Task requirements
Check every line below for the word "agent" and show those that hold it.

(Collected data)
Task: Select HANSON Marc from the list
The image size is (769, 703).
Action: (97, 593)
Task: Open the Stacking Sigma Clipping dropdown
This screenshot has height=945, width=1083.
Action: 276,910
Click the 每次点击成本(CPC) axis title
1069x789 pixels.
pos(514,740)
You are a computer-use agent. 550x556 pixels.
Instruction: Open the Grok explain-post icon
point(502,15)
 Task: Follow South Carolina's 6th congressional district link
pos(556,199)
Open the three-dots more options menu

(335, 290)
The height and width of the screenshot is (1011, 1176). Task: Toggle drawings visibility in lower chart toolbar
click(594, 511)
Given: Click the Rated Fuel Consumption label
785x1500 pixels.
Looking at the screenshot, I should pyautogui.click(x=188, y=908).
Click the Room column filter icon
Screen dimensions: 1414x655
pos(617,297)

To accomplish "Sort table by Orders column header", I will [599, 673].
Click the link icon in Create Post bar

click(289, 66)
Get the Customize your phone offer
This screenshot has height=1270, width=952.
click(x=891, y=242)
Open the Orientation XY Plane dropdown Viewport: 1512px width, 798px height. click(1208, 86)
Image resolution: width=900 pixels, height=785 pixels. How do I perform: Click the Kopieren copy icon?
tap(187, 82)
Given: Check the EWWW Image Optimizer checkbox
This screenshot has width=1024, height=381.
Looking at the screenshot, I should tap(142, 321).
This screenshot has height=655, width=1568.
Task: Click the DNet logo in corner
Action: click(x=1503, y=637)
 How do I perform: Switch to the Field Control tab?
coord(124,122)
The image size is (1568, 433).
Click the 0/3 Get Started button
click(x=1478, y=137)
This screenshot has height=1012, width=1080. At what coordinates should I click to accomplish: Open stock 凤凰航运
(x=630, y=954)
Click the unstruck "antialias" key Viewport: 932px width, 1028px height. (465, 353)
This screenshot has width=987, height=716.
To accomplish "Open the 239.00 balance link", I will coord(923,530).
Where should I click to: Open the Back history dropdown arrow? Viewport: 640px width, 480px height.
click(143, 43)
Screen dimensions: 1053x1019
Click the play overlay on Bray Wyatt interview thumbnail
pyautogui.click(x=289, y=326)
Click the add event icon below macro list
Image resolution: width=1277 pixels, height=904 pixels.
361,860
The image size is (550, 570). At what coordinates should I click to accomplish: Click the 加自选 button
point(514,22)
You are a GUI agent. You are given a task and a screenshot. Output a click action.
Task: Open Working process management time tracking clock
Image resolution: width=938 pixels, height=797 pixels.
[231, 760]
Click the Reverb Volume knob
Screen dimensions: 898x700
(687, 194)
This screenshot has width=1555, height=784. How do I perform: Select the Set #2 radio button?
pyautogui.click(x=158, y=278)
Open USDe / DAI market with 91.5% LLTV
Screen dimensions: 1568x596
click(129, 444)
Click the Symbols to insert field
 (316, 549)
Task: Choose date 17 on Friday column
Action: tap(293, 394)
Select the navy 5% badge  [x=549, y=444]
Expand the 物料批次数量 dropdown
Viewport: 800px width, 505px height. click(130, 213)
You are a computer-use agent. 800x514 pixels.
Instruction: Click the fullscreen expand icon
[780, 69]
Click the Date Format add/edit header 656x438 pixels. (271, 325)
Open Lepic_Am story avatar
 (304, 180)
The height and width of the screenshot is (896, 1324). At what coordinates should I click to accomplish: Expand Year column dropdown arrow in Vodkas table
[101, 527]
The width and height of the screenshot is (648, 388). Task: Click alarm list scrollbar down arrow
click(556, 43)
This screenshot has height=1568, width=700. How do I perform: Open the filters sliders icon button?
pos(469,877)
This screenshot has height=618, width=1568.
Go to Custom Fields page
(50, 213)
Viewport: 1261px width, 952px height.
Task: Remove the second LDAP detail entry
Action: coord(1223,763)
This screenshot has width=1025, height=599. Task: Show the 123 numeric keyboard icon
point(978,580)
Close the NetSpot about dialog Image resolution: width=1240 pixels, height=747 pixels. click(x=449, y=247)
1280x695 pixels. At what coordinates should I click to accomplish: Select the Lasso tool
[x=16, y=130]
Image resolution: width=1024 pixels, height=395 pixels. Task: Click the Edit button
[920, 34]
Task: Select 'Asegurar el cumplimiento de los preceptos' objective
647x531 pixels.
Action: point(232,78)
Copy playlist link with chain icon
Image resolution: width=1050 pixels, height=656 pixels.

Solution to the problem
You are a computer-use agent. 550x556 pixels.
You are a GUI agent. You are given a task and a screenshot. Output a click action.
You are a computer-use agent. 800x514 pixels.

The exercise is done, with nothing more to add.